There were maybe a hundred people in the parking lot.  All with presumably running cars.  Maybe some of them even with jumper cables.  As I got into my jumper-cable-equipped car and drove off, I saw him standing there, looking around frantically.

7 thoughts on “The cost of racism, part 2(a)

  1. Heh. I wonder if he thought that Asians don’t have jumper cables, or if he thought that Asians don’t speak English and so he wouldn’t be able to communicate.

    I like this sub-series. I look forward to 2(b).

  2. I… am finding this series of entries extremely compelling. I don’t actually live these experiences; I just know theoretical and statistical stuff. The little vignettes like this are profoundly sad, but I appreciate the opportunity to read them.

    Thanks.

  3. Restructure! and Cobalt, the sad thing is that I could probably write through (z).

    It struck me as funny and ironic and sad that this white guy had what everybody with car trouble wishes for: a bunch of people nearby with cars.

  4. Hmm, I wonder if this counts as one.

    I was in an explicitly feminist and anti-racist space offline, and the only white woman in our otherwise WOC group ‘introduces’ us to a less-known type of ‘white people’ food, such that knowing about and consuming the food gives Stuff-White-People-Like white people higher status/cultural capital. Instead of responding, “Oh, I haven’t heard of that. Please tell me more about it,” I told her that it was one of my favourites, and gave her a recommendation about trying another (arguably upgraded) version of the food.

    Unable to comprehend the possibility that she was not the expert in the group about that food, she repeated the name of the food (incorrectly) and asked if I was talking about the same thing. I said yes, and explained in a different way about how the upgraded version is better.
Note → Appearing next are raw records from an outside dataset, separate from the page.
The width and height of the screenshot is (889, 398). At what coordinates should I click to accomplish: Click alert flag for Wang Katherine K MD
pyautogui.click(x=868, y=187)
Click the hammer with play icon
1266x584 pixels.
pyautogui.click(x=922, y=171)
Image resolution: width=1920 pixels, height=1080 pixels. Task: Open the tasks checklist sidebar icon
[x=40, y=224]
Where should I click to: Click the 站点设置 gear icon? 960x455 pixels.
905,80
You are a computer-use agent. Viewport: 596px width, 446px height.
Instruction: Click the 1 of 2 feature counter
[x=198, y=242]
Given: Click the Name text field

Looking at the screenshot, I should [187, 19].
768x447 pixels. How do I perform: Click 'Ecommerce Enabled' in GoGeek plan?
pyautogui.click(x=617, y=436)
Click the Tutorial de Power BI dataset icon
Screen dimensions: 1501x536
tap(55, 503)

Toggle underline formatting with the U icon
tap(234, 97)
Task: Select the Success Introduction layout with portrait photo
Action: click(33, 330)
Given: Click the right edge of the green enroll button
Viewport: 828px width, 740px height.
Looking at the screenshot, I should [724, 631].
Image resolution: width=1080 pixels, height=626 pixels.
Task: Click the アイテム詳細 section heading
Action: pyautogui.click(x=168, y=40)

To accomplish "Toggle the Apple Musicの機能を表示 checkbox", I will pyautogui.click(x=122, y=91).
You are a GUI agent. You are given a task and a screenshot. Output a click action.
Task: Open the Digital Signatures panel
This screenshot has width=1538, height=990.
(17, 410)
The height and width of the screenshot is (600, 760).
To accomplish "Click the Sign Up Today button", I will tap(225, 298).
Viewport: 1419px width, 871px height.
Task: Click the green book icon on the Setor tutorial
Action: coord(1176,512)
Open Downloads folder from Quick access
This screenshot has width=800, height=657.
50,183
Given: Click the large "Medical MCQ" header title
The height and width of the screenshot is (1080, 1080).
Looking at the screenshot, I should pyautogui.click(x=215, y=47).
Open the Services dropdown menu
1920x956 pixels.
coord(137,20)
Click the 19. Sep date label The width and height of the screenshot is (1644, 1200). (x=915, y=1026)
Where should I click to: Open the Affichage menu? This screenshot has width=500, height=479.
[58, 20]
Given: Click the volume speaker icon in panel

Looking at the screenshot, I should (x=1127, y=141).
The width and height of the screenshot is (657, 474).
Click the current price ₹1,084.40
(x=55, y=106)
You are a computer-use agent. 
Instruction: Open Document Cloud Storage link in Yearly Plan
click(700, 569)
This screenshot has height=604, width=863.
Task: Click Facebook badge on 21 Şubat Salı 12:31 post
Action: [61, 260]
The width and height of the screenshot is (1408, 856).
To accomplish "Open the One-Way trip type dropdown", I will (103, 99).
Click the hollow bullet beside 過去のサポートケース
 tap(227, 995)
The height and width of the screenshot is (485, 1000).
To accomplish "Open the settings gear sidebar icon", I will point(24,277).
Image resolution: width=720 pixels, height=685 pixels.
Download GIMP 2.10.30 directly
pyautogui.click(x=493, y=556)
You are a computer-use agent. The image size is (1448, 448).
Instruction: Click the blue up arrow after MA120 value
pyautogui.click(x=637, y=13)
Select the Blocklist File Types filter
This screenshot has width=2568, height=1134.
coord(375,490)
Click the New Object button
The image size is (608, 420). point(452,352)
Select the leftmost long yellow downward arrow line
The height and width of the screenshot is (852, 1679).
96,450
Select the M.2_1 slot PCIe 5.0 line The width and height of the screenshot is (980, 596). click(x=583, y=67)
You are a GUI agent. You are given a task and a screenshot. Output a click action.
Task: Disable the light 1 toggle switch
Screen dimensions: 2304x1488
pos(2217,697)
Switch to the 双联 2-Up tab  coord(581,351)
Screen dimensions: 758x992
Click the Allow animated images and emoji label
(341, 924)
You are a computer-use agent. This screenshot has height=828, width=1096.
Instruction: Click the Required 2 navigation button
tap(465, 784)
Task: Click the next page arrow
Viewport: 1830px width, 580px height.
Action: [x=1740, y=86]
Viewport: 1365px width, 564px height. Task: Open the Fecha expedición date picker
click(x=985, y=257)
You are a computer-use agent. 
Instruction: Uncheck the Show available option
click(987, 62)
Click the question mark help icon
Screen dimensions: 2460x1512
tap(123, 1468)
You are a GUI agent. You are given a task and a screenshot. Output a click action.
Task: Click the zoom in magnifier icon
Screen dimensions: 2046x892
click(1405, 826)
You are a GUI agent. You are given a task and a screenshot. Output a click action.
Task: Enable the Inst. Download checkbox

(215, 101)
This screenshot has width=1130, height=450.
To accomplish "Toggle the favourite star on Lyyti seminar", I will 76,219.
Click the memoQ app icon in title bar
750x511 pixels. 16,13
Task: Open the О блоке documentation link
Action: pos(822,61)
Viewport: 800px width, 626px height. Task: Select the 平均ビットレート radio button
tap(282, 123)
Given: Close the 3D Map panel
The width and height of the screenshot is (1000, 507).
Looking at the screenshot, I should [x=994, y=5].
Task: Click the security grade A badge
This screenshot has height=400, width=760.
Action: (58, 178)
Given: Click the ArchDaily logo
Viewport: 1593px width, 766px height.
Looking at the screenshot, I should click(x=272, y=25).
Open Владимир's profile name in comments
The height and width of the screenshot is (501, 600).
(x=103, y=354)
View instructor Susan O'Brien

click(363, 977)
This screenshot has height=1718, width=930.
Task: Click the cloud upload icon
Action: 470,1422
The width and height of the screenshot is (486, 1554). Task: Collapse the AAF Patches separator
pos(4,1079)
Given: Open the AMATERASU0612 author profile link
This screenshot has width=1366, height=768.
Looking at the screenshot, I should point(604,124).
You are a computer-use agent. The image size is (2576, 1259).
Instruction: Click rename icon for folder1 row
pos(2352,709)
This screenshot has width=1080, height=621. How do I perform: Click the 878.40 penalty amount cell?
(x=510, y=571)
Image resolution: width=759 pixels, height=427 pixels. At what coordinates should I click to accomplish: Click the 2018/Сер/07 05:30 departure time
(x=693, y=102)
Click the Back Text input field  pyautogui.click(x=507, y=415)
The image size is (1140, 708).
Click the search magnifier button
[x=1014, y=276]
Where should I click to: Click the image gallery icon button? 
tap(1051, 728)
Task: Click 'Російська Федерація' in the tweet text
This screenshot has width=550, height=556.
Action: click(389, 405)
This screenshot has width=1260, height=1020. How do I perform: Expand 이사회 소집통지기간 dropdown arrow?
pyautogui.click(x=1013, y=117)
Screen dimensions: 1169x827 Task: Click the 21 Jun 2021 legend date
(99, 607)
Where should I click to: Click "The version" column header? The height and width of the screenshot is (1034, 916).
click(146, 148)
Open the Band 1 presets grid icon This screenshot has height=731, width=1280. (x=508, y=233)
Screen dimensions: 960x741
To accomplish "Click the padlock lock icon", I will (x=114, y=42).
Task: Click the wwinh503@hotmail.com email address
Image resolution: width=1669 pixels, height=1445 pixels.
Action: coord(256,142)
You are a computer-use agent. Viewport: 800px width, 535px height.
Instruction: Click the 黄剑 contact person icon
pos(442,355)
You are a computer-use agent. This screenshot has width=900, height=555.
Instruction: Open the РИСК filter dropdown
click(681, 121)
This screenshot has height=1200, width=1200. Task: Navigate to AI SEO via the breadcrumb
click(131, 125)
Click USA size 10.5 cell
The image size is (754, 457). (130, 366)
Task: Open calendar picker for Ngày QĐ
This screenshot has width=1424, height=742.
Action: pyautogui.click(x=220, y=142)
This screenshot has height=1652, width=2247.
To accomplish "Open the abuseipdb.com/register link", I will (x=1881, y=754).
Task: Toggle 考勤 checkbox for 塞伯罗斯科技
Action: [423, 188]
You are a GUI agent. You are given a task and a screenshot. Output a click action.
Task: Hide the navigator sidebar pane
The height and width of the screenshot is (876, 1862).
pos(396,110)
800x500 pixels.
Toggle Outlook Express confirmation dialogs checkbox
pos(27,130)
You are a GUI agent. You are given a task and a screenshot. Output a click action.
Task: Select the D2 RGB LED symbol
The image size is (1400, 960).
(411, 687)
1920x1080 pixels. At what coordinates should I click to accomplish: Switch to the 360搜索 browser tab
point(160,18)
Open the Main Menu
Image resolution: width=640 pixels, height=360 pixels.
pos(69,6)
    I was more aware my own hurt and about how she judged me based on my race, but I guess she also got one-upped.

  5. I just want to second how much I am loving this series of posts on the cost of racism. I’ve read the first one a few times already, and I’m going to forward these to some of my friends (white and POC alike). Keep ’em coming.

  6. Add me to the list of people interested in hearing more of these types of musings. Because this is the kind of thing that simply does not happen to me. If I were considering whether to approach this man with an offer to help, I would be thinking of my own safetly as a small white woman; not wondering whether I could be harmed because *I* would be perceived as a threat.